Mesoscale simulation of the sedimentation of melting elliptical particle

Abstract

In this paper, a mathematical relationship between particle melting rate and its surface heat flux is established to solve the problem of melting of elliptical particle sedimentation based on the direct numerical simulations of particle sedimentation when taking account of thermal convection within the framework of the arbitrary Lagrangian-Eulerian technique. The elliptical particle with different initial angles is released in a mesoscale channel under gravity. Compared with the isothermal elliptical particle sedimentation, the melting elliptical particle shows large differences in moving trajectories, the forces exerting on the particle and velocities, which come from the consideration of fluid convection, mass loss, and shape change. More specifically, 1) in the case of isothermal elliptical particle sedimentation, the velocity, the horizontal trajectory, and the force vary periodically. However, the amplitude recedes gradually, and finally becomes zero in the case of the melting elliptical particle, which is caused by the mass lost and shape change. 2) The equilibrium position of the major axis will finally be perpendicular to the direction of sedimentation.
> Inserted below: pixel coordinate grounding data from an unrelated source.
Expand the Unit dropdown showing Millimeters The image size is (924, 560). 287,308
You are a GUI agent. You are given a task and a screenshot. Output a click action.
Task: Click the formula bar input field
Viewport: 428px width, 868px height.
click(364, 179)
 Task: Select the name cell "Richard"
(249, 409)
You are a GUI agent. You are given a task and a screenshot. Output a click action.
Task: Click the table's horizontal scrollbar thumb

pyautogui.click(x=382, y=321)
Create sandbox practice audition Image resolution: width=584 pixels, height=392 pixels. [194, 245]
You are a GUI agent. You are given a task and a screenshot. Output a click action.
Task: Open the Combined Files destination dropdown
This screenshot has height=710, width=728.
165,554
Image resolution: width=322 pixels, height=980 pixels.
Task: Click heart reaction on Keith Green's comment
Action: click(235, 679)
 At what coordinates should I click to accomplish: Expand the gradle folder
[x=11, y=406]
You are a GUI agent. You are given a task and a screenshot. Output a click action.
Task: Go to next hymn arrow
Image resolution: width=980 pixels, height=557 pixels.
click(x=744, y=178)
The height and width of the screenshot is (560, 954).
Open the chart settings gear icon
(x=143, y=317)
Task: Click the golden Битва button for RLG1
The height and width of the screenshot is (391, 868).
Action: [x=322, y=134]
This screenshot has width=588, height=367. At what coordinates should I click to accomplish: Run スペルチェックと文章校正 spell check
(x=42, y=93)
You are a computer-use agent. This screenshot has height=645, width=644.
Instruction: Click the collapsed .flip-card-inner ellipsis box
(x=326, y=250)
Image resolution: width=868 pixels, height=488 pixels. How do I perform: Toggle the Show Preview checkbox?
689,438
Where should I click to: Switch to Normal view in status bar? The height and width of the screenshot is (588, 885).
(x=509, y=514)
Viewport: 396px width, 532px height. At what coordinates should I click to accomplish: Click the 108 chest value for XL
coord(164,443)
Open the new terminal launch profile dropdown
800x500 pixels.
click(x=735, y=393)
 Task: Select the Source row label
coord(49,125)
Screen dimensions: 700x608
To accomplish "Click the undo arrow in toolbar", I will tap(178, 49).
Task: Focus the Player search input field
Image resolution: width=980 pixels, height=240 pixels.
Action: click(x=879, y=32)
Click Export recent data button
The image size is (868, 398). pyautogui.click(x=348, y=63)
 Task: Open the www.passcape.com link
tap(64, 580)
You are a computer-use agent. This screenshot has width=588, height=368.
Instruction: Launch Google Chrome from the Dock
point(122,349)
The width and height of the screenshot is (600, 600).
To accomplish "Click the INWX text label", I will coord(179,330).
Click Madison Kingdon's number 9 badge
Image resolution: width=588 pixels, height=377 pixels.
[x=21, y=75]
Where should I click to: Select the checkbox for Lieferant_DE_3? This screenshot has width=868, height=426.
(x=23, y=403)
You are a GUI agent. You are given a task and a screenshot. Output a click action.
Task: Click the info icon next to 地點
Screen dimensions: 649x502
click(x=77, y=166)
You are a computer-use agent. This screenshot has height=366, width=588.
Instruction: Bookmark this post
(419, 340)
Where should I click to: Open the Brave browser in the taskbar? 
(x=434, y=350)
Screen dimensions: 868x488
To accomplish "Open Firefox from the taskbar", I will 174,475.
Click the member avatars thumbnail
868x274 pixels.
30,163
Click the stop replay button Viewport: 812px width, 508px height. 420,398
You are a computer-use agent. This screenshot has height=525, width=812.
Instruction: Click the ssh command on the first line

So, the initial angle of slope (θ) usually affects the sedimentation in the beginning, and vanishes after a period of time. 3) The downward convection induced by the cold fluid accelerates the velocity of the melting particle. The angular velocity, force and horizontal amplitude of the melting particle become smaller than those of the isothermal particle, and finally recedes to zero. In our study, the investigation of coupled heat transfer, fluid-solid system and shape change is carried out, and some new features are found out.